## START

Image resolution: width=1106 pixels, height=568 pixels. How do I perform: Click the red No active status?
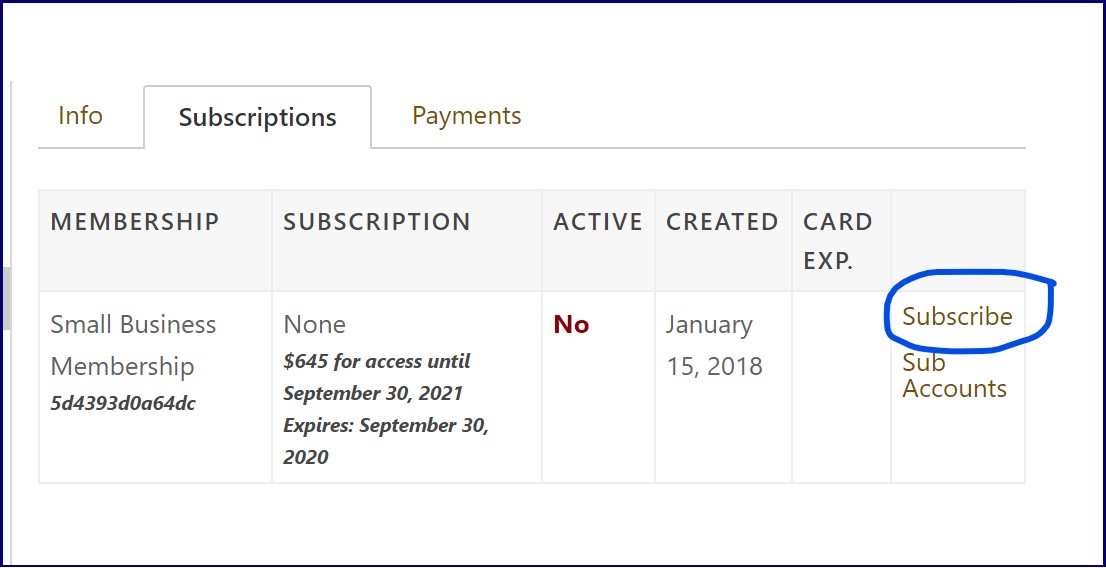(x=571, y=325)
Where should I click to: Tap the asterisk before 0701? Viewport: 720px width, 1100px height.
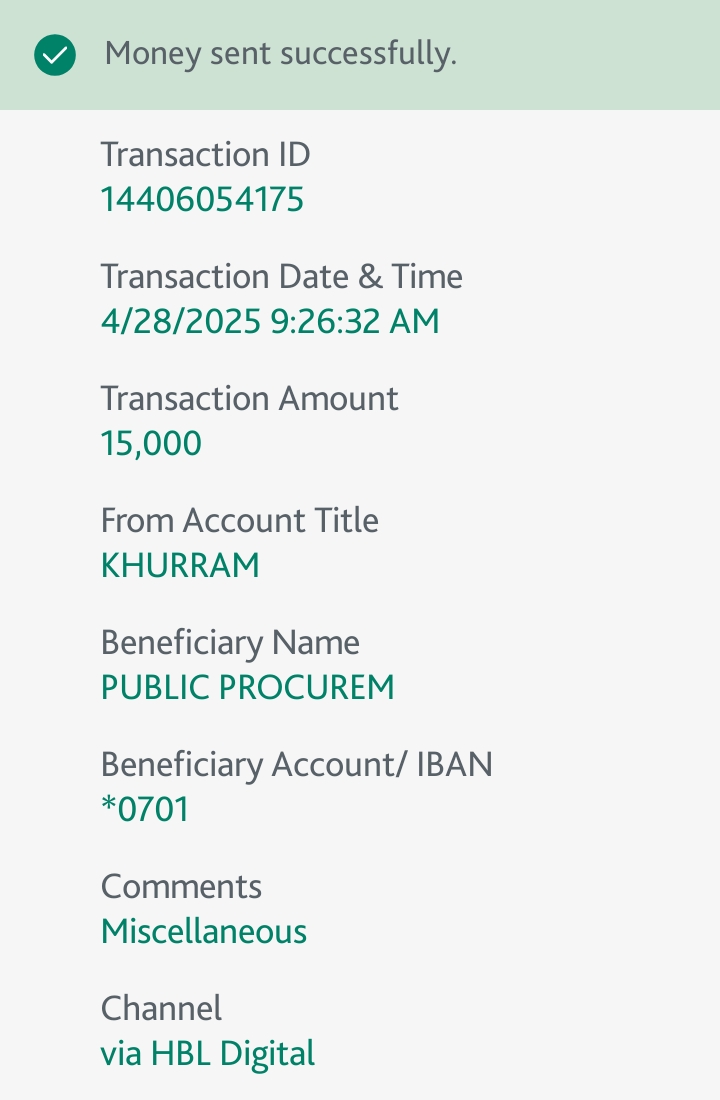pos(108,804)
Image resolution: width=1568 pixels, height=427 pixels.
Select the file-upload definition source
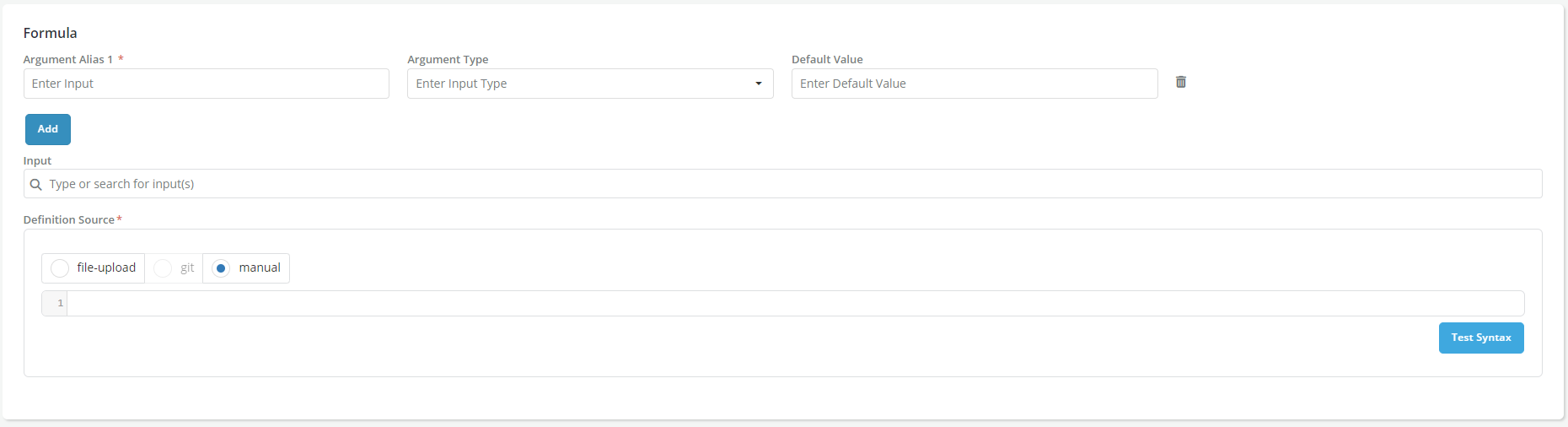click(60, 268)
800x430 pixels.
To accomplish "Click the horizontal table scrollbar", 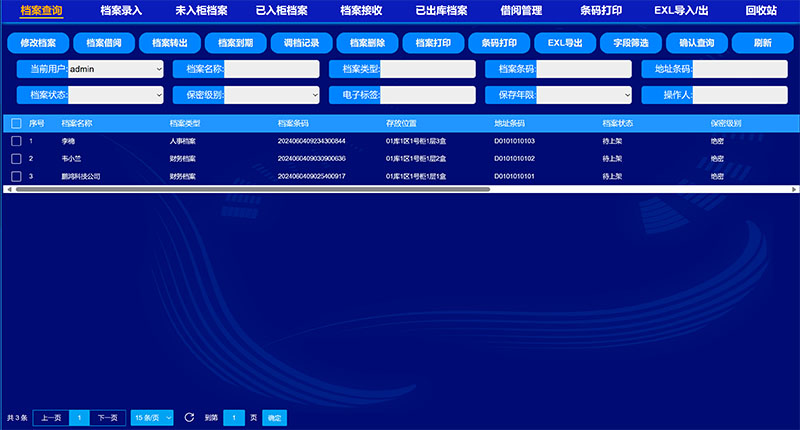I will (x=250, y=188).
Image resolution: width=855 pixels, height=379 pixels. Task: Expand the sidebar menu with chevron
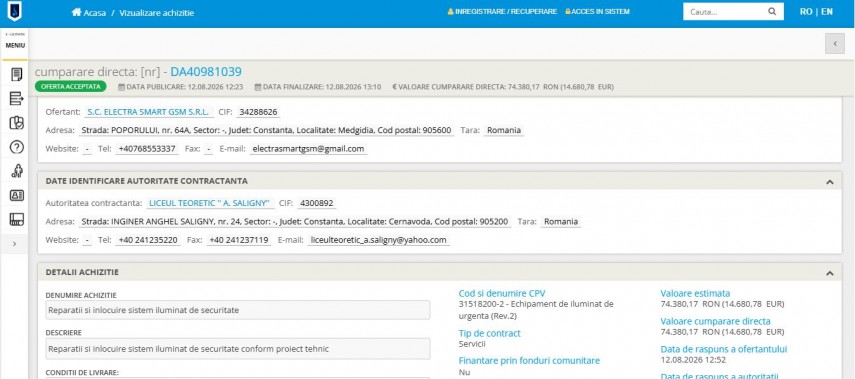14,244
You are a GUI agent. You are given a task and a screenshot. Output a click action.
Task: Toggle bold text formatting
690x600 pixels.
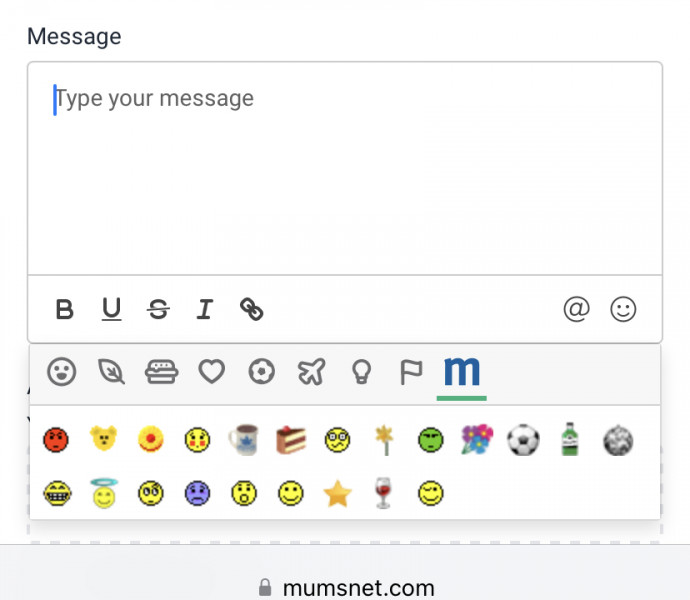click(x=65, y=310)
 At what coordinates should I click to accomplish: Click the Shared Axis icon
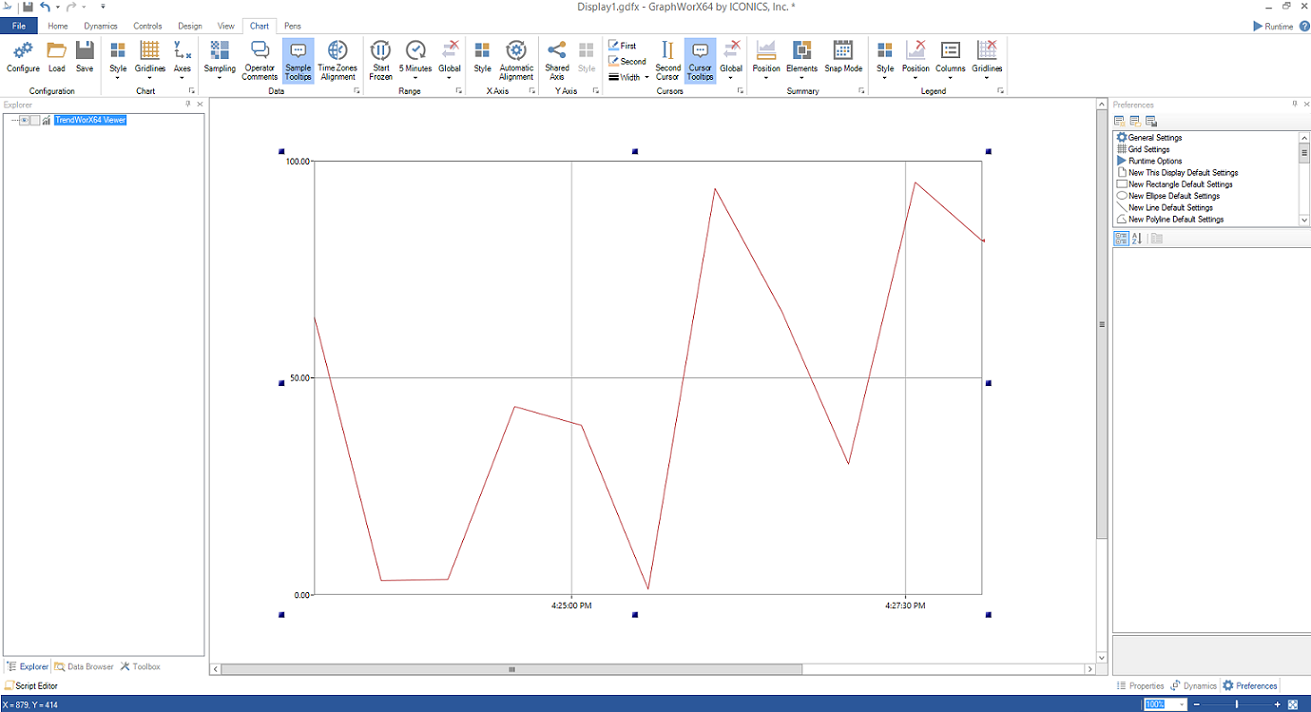[x=557, y=58]
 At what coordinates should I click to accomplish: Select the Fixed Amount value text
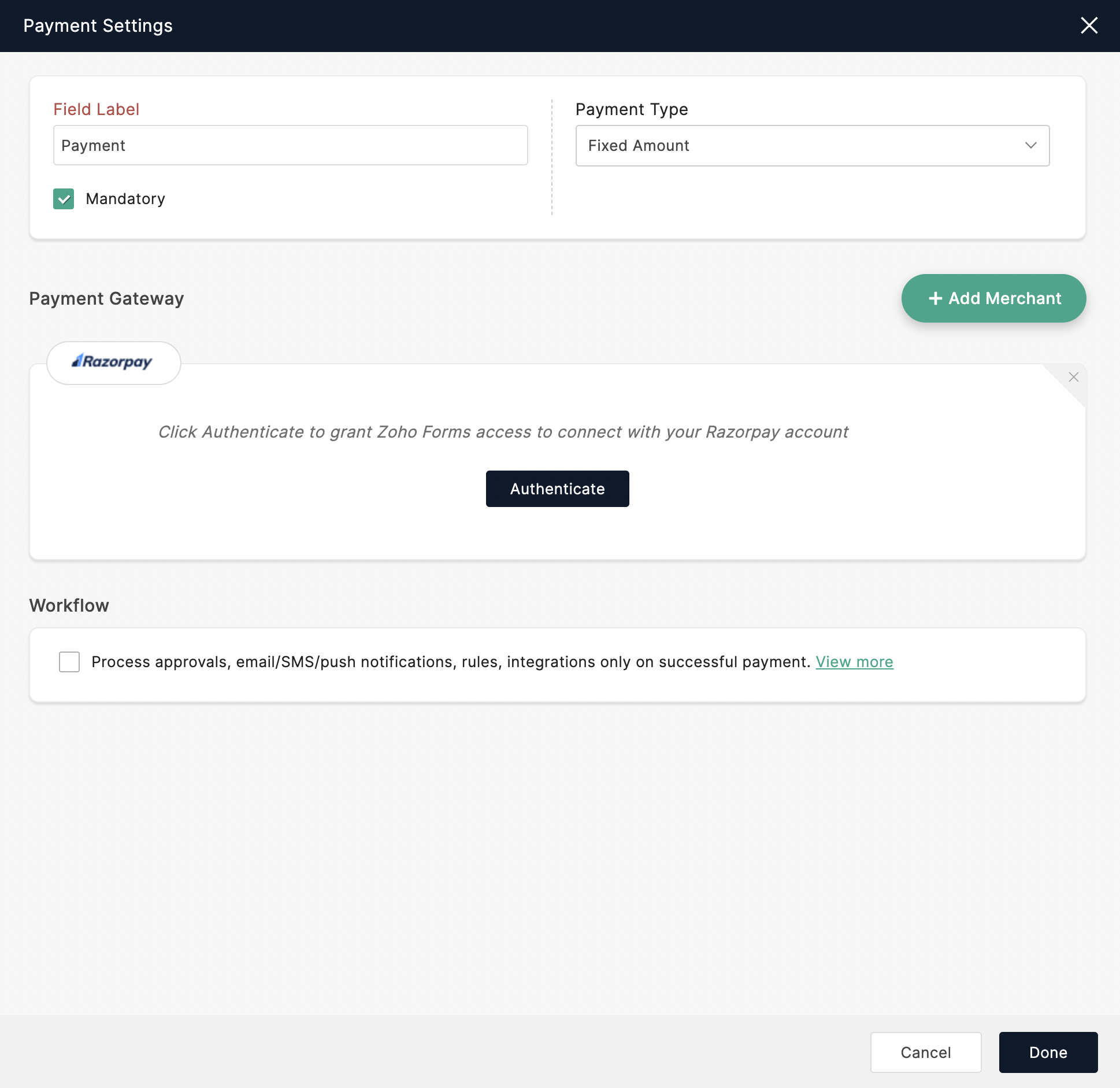click(x=639, y=146)
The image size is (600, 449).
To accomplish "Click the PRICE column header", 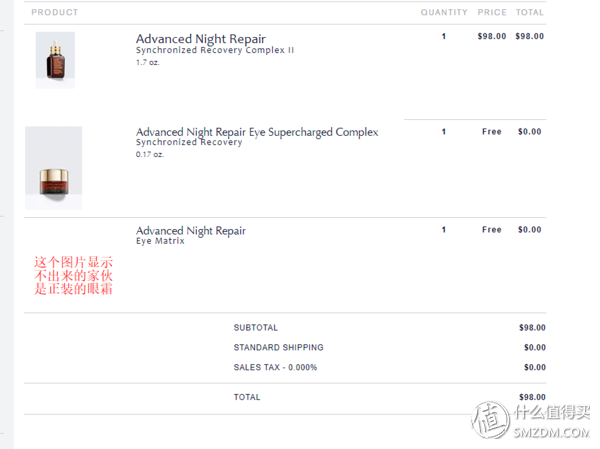I will click(492, 13).
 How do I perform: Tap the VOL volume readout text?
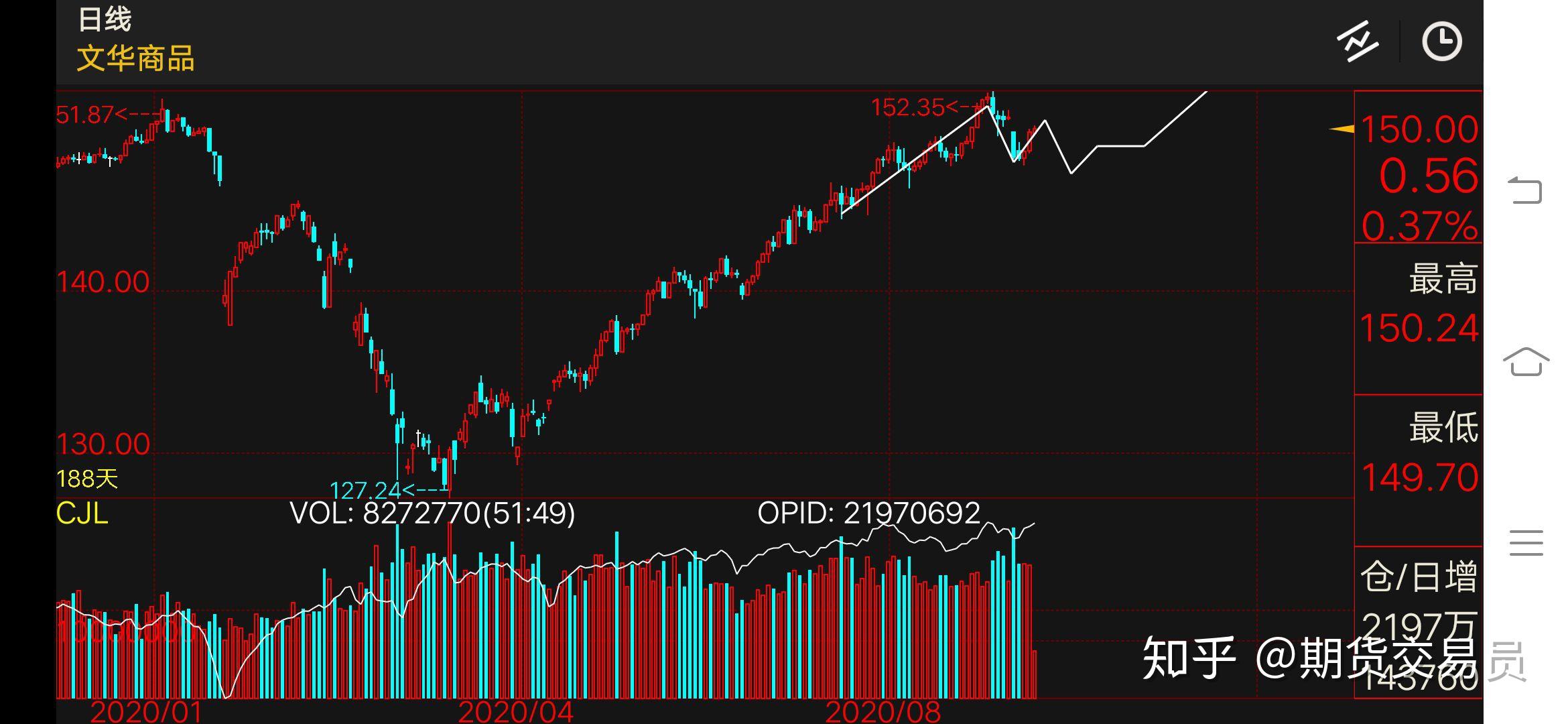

## END

**Given problem:**
Locate each line in the records above that contains the word "should", and reproduce every such line in full.

**Solution to this exercise:**
Where should I click to: Tap the asterisk before 0701? Viewport: 720px width, 1100px height.
 At what coordinates should I click to accomplish: Click the Shared Axis icon
 At what coordinates should I click to accomplish: Select the Fixed Amount value text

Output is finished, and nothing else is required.